Запрос
Перепишите без изменений все строки, приведённые ниже, но изображения в ответ не включайте.

Сохранённые записи данных
-=-=-

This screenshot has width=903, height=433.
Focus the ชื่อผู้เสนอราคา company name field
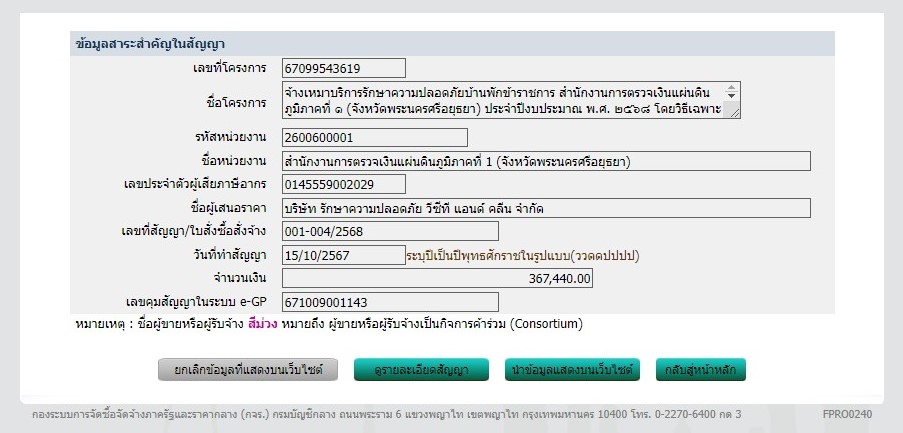pyautogui.click(x=545, y=208)
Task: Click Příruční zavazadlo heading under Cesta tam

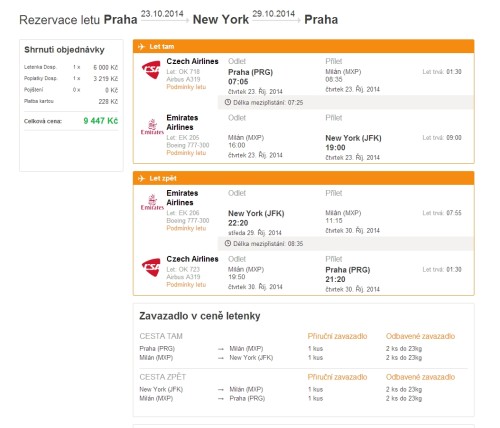Action: (x=337, y=336)
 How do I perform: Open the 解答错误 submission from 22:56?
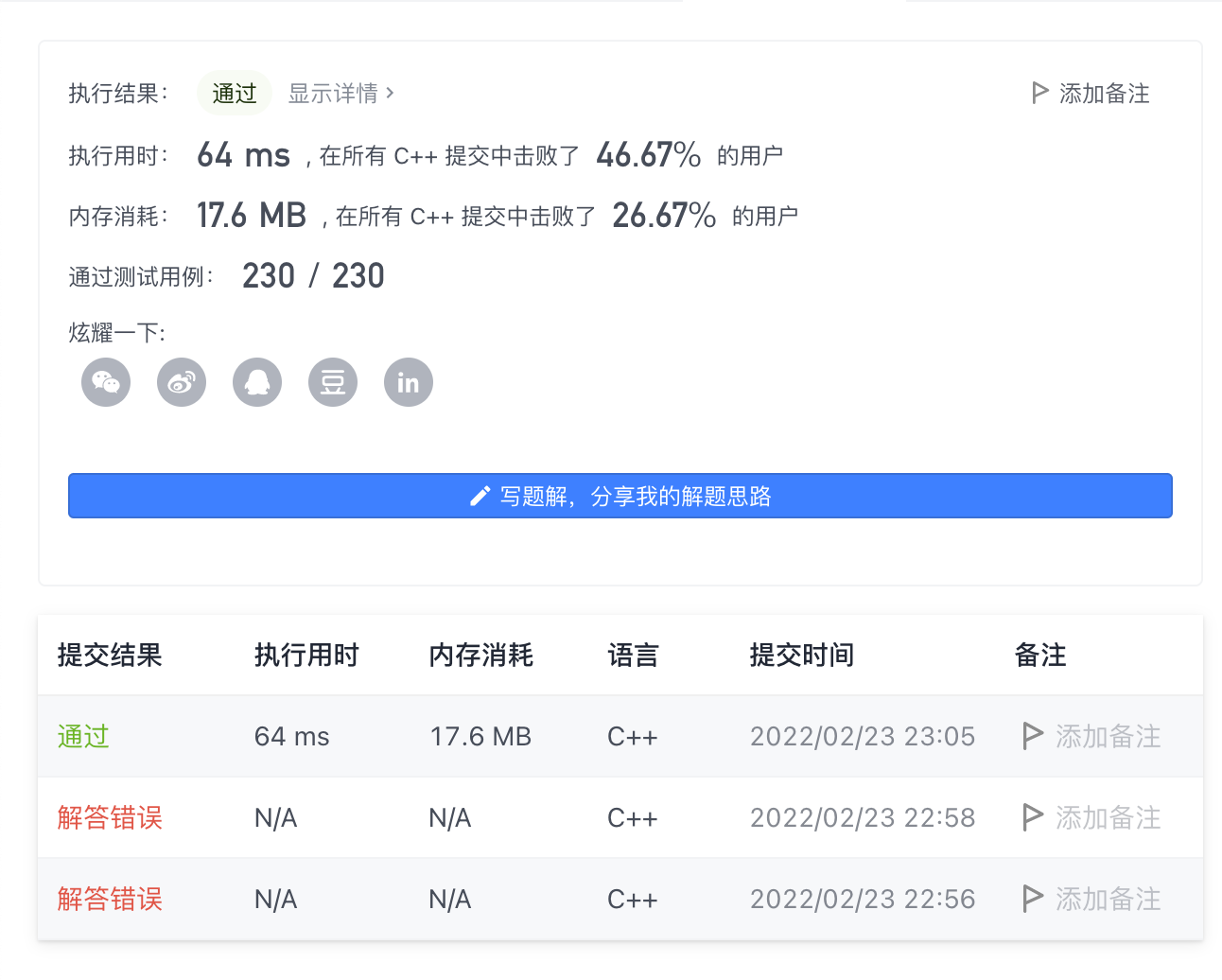click(x=110, y=899)
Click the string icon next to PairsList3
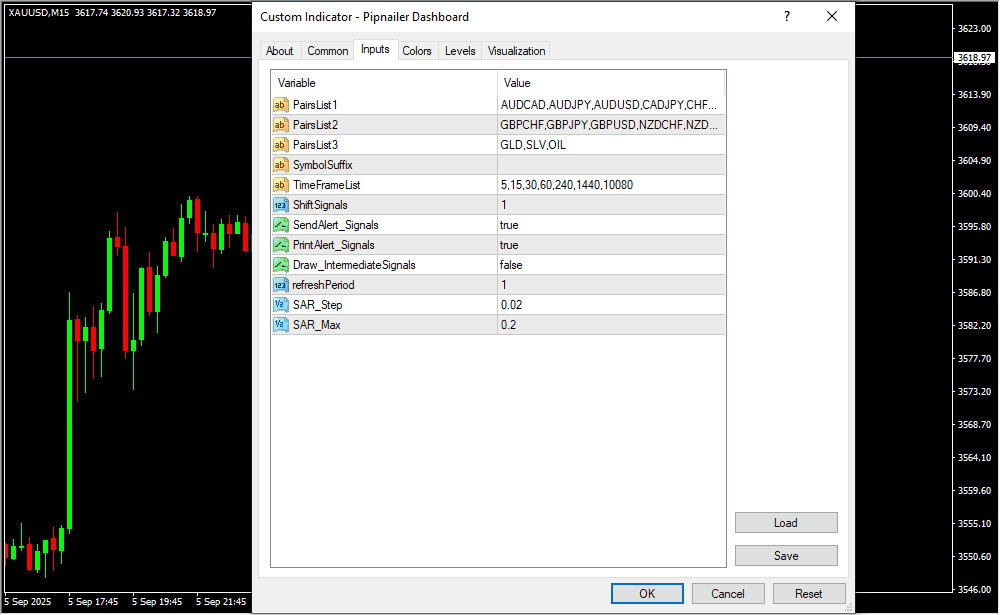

-=-=-

Письменное решение
This screenshot has width=903, height=433.
Focus the ชื่อผู้เสนอราคา company name field
pyautogui.click(x=545, y=208)
Task: Click Příruční zavazadlo heading under Cesta tam

Action: (x=337, y=336)
 How do I perform: Open the 解答错误 submission from 22:56?
click(x=110, y=899)
Click the string icon next to PairsList3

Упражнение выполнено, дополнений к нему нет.